Kher, the conscience keeper for the film is at his best rhetorically. Darshan is a revelation, and it’s great to see Pallavi back. As friends of Pushkar Nath, Mithun Chakraborty and Prakash Belawadi as well as Puneet Issar and Atul Shrivastava, they sound convincing.
The film, which accuses foreign media of creating unrest through clickbait headlines and choreographed unrest, eventually falls for the same exploitative methods used to reach out to tears and provoke animosity. It is difficult to grasp what happens when the majority becomes minority and vice versa. It is obvious that the moderate Muslim voice is absent. The representation of educated elites is shallow, and borders on easy character assassination.
Although some dialogues offer hope that Agnihotri might address the complex subject, once he begins to promote a religion-based agenda, The Kashmir Files loses focus of its humanistic objective.
It uses the same selective treatment for the period as it did with the players in 1990s.

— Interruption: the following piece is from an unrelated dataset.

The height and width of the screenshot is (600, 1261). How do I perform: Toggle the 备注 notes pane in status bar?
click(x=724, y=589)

Agnihotri, like many people in this age of social media, sees the past through the lens of today. A lot of dinner table conversations make it into the screenplay. He doesn’t accept any compromises, and he chooses the right instances from history to fit his story. He speaks of Sheikh Abdullah but does not mention Raja Hari Singh’s role in the accession of Kashmir and India. He doesn’t mention how the rigged vote led to a bullet culture for Kashmir in the 1980s.
The film minimizes the Pakistan-Afghanistan angle, and places the responsibility for maintaining the insurgency upon the local Muslim. Agnihotri’s documentation shows terror is a religion. It appears that every Kashmiri Muslim has been a separatist who wants to convert Hindus into Islam. Here’s the syllabus on how the Dogra Kings ruled over the State until 1947.

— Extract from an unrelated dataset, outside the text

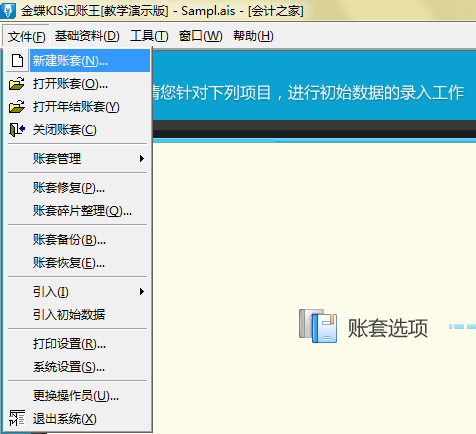Open the 基础资料(D) menu
This screenshot has height=434, width=476.
87,36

Yes, religious slogans were used, and Kashmir Pandits did get caught up in the conflict between India and Pakistan. But history isn’t as simple as Agnihotri would have us believe.

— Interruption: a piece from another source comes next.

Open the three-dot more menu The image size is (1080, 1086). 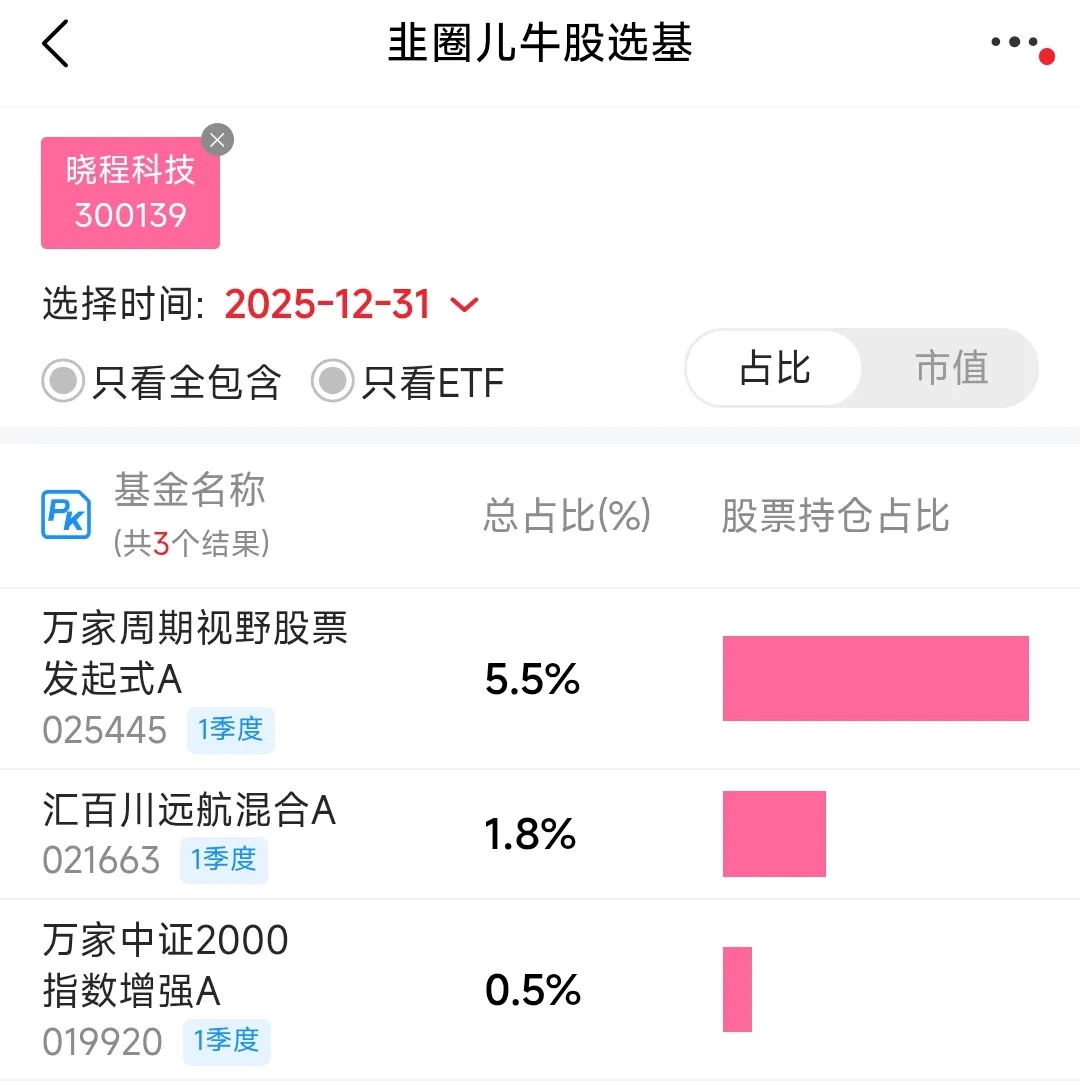[1016, 43]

Names of legends from Kashmir and the contribution they made to history are well-known in oral and written tradition. It is unfair to say that the filmmakers did not get to know them while researching the film.
The film makes selective use of facts by attacking Farooq Abdullah, Mufti Mohammad Sayeed and indirectly holding Congress responsible for the exodus. However, it conveniently forgets that the National Front government was in power in January 1990 when the genocide occurred and whose survival was dependent on the support of the Bharatiya Janta Party (and the Left) parties.
He also forgot the party, whose agenda is he consciously or unconsciously perpetuating, was part of the government that he formed with one regional party. The films describe them as being nationalist in Delhi and communalist in Srinagar.
Curiously, the film speaks of justice, but does not include the role of Pandits or the legal battle of Pandits. The fact that Bitta was in prison for more than 20 years and is now free on bail means that he is back behind bars.
Faiz Ahmed Faiz’s poetry is also being used in the distortion. Hum Dekhenge was written in 1979 and uses traditional Islamic imagery as a metaphor to challenge Pakistani General Zia Ul Haq’s fundamentalist interpretation. He is very close to Advaita Hinduism when he declares “An-al Haq” (I am truth). Film subtly mocks Atal Bihari Vajpayee, a former Prime Minister, for his desire to win people’s hearts. The makers may believe that they can only rule the landmass.
It is possible that the footage will be used in street justice to spread hate and hatred against one community.